Background: Acute otitis media is one of the most common diseases in early infancy and childhood. Antibiotic use for acute otitis media varies from 31% in the Netherlands to 98% in the USA and Australia.
Objectives: The objective of this review was to assess the effects of antibiotics for children with acute otitis media.
Search strategy: We searched the Cochrane Central Register of Controlled Trials (CENTRAL); MEDLINE, Index Medicus (pre 1965), Current Contents and reference lists of articles from 1958 to January 2000. The search was updated in 2003.
Selection criteria: Randomised trials comparing antimicrobial drugs with placebo in children with acute otitis media.
Data collection and analysis: Three reviewers independently assessed trial quality and extracted data.
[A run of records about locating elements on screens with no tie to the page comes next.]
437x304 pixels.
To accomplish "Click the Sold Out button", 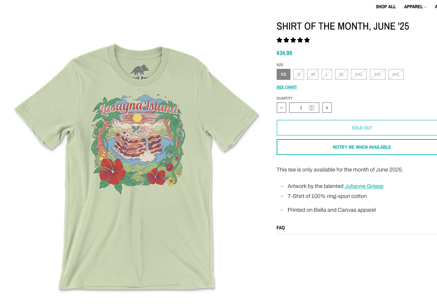I will pyautogui.click(x=357, y=128).
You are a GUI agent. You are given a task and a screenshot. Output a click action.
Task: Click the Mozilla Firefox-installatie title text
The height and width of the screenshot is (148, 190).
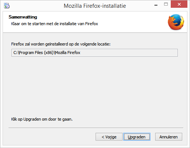pos(95,6)
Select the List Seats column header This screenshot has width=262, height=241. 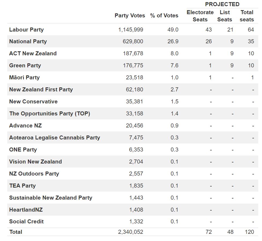(225, 16)
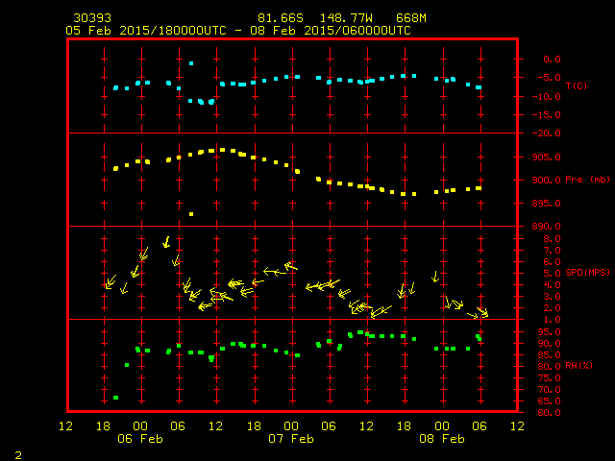Click the elevation value 668M
This screenshot has height=461, width=615.
coord(411,18)
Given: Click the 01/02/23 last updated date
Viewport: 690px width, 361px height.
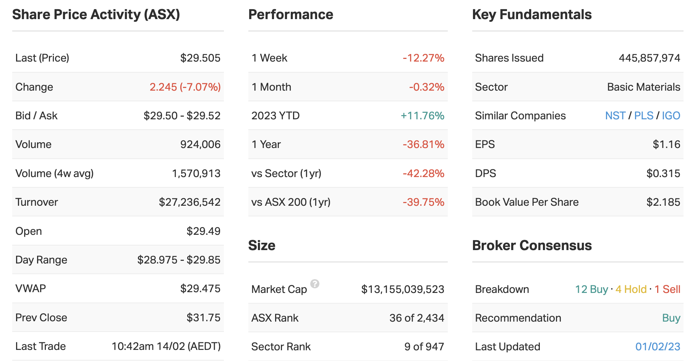Looking at the screenshot, I should [658, 346].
Main results: Ten trials were eligible based on design, only eight of the trials, with a total of 2,287 children, included patient-relevant outcomes. The methodological quality of the included trials was generally high. All trials were from developed countries. The trials showed no reduction in pain at 24 hours, but a 30% relative reduction (95% confidence interval 19% to 40%) in pain at two to seven days. Since approximately 80% of patients will have settled spontaneously in this time, this means an absolute reduction of 7% or that about 15 children must be treated with antibiotics to prevent one child having some pain after two days. There was no effect of antibiotics on hearing problems of acute otitis media, as measured by subsequent tympanometry. However, audiometry was done in only two studies and incompletely reported. Nor did antibiotics influence other complications or recurrence. There were few serious complications seen in these trials: only one case of mastoiditis occurred in a penicillin treated group.
Reviewer's conclusions: Antibiotics provide a small benefit for acute otitis media in children. As most cases will resolve spontaneously, this benefit must be weighed against the possible adverse reactions. Antibiotic treatment may play an important role in reducing the risk of mastoiditis in populations where it is more common.